In this study, 6-week-old male Sprague-Dawley (SD) rats purchased from Koatech Inc., Republic of Korea, weighing 260–280 g were used. The SD rats were kept at the Animal Experiment Center of Hanyang University in a specific pathogen-free environment. Temperatures were kept at 23–25℃ and humidity was maintained at 50–60% with an artificial light/dark cycle of 12:12 h. The animal research protocol was approved by the Institutional Animal Care and Use Committee of Hanyang University (HY-IACUC-20-0003), and animal studies were conducted in accordance with the Animals in Research: Reporting In Vivo Experiments (ARRIVE) guidelines .
Establishment of the abdominal adhesion model
The abdominal adhesion model was induced in rats using procedures based on previously described methods . The rats anesthetized with a combination of rompun (10 mg/kg, Bayer, Seoul, Korea) and zoletil 50 (30 mg/kg, Virbac SA, Carros, France). All rats underwent ventrotomy through a 3 cm skin incision in the midline of the abdomen. Three ischemic buttons were prepared within the parietal peritoneum by gripping a 5 mm parietal peritoneum button with a mosquito hemostat and connecting the bottom of the segment with a 4-O black silk suture (AILEE Co., Pusan, Korea) as described previously . The rats were divided randomly into three groups. Rats in the control group received no medication (n = 8). Rats in the pluronic gel group (n = 8) received only Pluronic F127 gel on the ischemic buttons, and rats in the G-CSF group (n = 8) received a mixture of Pluronic F127 gel and G-CSF (60 µg, Dong-A, Seoul, Korea) on the ischemic buttons (Fig. 1A). The incision was closed with a 3-O polyglycolic acid suture (AILEE Co.) for the fascia and a continuous 5-O polyglycolic acid suture (AILEE Co.) for the skin. After two weeks, the euthanasia of rats induced by carbon dioxide (CO2) inhalation to obtain samples for molecular analysis and to evaluate and score the adhesion.
Scoring for adhesion
At 2 weeks after surgery, all rats were assessed according to the standard adhesion scoring system [12–14]. The percentage of adhesions was calculated as the number of adhesions in a rat. The adhesion severity scale was characterized as follows: grade 0 = no adhesions, grade 1 = avascular or thin adhesion, grade 2 = dense or vascularized adhesion, and grade 3 = firm or cohesive attachment. The adhesion density was characterized as follows: grade 0 = no adhesions, grade 1 = adhesion was isolated from tissue without gentle traction, grade 2 = adhesion was isolated with mild traction, and grade 3 = adhesion required dissection as described previously . All rats were evaluated by two observers who were blinded to the animal groups.

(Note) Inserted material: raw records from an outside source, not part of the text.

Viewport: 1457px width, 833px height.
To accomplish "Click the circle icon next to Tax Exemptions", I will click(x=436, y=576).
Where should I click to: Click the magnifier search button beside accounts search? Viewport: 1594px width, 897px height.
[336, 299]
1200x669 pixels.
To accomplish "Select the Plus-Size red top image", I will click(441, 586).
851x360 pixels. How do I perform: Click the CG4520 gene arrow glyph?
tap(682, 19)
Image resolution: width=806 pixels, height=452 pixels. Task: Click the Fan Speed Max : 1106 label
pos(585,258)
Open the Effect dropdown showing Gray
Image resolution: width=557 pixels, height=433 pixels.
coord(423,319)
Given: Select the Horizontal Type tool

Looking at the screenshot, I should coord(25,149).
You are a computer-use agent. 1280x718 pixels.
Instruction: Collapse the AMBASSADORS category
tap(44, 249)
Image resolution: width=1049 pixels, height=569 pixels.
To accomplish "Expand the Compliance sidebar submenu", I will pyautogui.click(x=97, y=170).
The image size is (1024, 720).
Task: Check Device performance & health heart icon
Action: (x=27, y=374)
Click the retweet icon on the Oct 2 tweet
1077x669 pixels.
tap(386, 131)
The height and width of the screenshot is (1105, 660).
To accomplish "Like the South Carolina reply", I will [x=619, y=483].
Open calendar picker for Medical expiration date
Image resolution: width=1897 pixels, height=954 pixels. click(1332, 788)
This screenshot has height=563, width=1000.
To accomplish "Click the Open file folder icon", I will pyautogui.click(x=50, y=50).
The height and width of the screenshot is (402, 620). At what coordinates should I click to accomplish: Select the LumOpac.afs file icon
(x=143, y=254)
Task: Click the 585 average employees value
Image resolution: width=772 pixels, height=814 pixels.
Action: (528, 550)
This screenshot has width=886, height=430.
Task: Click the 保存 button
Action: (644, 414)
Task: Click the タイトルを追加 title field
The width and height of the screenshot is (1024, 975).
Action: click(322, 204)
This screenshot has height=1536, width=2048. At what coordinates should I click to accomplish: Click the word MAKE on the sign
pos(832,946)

RNA isolation and real-time PCR
RNA of the adhesion tissues was extracted by QiAzol Lysis reagent (Qiagen, Valencia, CA, USA) according to the manufacturer’s instructions. A Nanodrop spectrophotometer (Thermo Scientific, Wilmington, DE, USA) was used to test the concentration of each RNA sample. RNA was then reverse-transcribed with Superscript II reverse transcriptase (Invitrogen, Carlsbad, CA, USA) according to the manufacturer’s instructions. For quantitative real-time polymerase chain reaction (qRT-PCR) analysis, the LightCycler 480 SYBR Green I Master Mix (Roche Diagnostics, Indianapolis, IN, USA) and LightCycler 480 program (Roche) were used. The genes selected were substance P (SP), neurokinin 1 receptor (NK-1R), transforming growth factor-β1 (TGF-β1), and intracellular adhesion molecule-1 (ICAM-1). Then, qRT-PCR was performed using the LightCycler 480 program (Roche), under the following condition: amplification for 10 min at 95℃; 45 cycles of 95 ℃, 60 ℃, 72 ℃ for 10 s each; and dissociation for 15 s at 65 ℃. The crossing point (CP) value was calculated by the LightCycler 480 program (Roche), and the relative rate of change was calculated using the mRNA ratio of the target gene to that of glyceraldehyde-3-phosphate dehydrogenase.
Statistical analyses were conducted using the Statistical Package for the Social Sciences 24.0 software (IBM Co., Armonk, NY, USA). All data are expressed as the mean ± standard error (SE). The statistical difference between groups was analyzed using one-way analysis of variance for multiple comparisons, and post hoc multiple comparisons were performed with Tukey’s test (equal variances assumed). P-values less than 0.05 were considered statistically significant.